(Dataset)
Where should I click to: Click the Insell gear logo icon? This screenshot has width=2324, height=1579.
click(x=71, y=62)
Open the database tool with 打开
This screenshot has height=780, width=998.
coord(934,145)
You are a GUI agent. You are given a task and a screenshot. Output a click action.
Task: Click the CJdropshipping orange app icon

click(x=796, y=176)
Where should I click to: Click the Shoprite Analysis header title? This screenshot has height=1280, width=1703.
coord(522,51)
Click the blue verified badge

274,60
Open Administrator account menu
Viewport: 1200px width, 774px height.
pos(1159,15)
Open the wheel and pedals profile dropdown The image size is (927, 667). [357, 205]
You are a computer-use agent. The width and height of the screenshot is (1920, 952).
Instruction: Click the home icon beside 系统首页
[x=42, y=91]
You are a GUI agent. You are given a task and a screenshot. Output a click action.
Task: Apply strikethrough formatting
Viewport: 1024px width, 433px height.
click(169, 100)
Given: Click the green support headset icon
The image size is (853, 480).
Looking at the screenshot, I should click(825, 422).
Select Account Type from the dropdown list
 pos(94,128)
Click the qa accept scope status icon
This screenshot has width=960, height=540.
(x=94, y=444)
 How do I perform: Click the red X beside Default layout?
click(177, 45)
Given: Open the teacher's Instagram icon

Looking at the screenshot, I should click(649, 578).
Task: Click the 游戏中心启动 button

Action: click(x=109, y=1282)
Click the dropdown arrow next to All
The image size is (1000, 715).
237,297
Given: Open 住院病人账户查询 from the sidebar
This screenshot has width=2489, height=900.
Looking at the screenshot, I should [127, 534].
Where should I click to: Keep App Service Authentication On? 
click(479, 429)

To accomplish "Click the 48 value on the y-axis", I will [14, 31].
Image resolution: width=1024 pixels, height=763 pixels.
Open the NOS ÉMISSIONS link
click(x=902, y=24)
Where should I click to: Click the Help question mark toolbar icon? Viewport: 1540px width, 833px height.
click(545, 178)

(Requirement) Your task is to transcribe the material exactly.

(Solution to the exercise)
Where should I click to: Click the Insell gear logo icon? This screenshot has width=2324, height=1579.
click(x=71, y=62)
Open the database tool with 打开
This screenshot has height=780, width=998.
coord(934,145)
You are a GUI agent. You are given a task and a screenshot. Output a click action.
Task: Click the CJdropshipping orange app icon

click(x=796, y=176)
Where should I click to: Click the Shoprite Analysis header title? This screenshot has height=1280, width=1703.
coord(522,51)
Click the blue verified badge

274,60
Open Administrator account menu
Viewport: 1200px width, 774px height.
pos(1159,15)
Open the wheel and pedals profile dropdown The image size is (927, 667). [357, 205]
You are a computer-use agent. The width and height of the screenshot is (1920, 952).
Instruction: Click the home icon beside 系统首页
[x=42, y=91]
You are a GUI agent. You are given a task and a screenshot. Output a click action.
Task: Apply strikethrough formatting
Viewport: 1024px width, 433px height.
click(169, 100)
Given: Click the green support headset icon
The image size is (853, 480).
Looking at the screenshot, I should click(825, 422).
Select Account Type from the dropdown list
 pos(94,128)
Click the qa accept scope status icon
This screenshot has width=960, height=540.
(x=94, y=444)
 How do I perform: Click the red X beside Default layout?
click(177, 45)
Given: Open the teacher's Instagram icon

Looking at the screenshot, I should click(649, 578).
Task: Click the 游戏中心启动 button

Action: click(x=109, y=1282)
Click the dropdown arrow next to All
The image size is (1000, 715).
237,297
Given: Open 住院病人账户查询 from the sidebar
This screenshot has width=2489, height=900.
Looking at the screenshot, I should [127, 534].
Where should I click to: Keep App Service Authentication On? 
click(479, 429)

To accomplish "Click the 48 value on the y-axis", I will [14, 31].
Image resolution: width=1024 pixels, height=763 pixels.
Open the NOS ÉMISSIONS link
click(x=902, y=24)
Where should I click to: Click the Help question mark toolbar icon? Viewport: 1540px width, 833px height.
click(545, 178)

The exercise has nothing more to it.